- _Task prompt_
Each line in the data must be reproduced as written, except for any picture.

* * * *

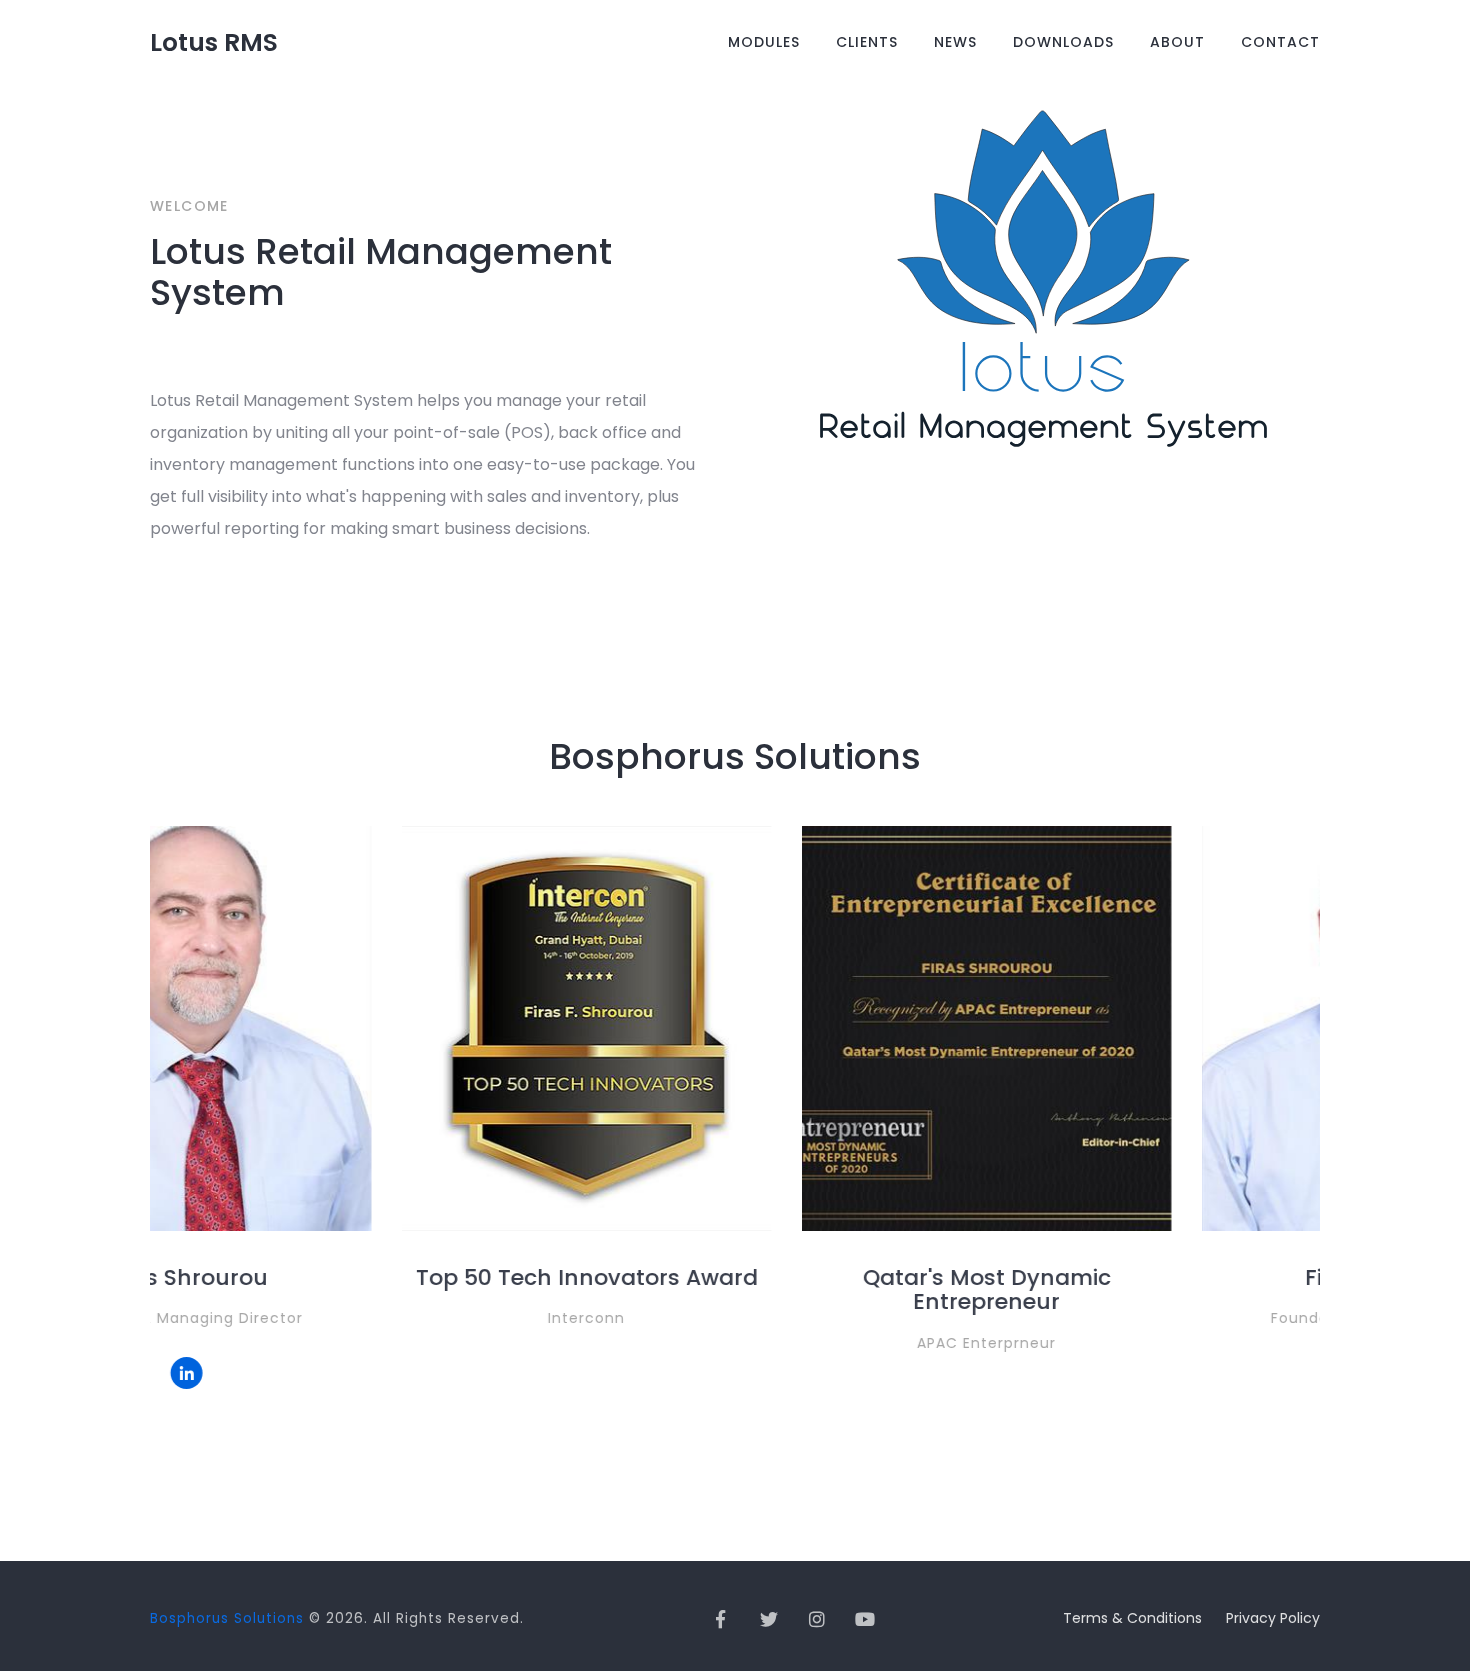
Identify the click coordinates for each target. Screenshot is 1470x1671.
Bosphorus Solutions (227, 1618)
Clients (867, 42)
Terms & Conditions (1132, 1618)
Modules (764, 42)
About (1177, 42)
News (955, 42)
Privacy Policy (1273, 1618)
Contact (1280, 42)
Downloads (1063, 42)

* * * *

- _Result for this task_
Identify the click coordinates for each target. Screenshot is 1470x1671.
Bosphorus Solutions (227, 1618)
Clients (867, 42)
Terms & Conditions (1132, 1618)
Modules (764, 42)
About (1177, 42)
News (955, 42)
Privacy Policy (1273, 1618)
Contact (1280, 42)
Downloads (1063, 42)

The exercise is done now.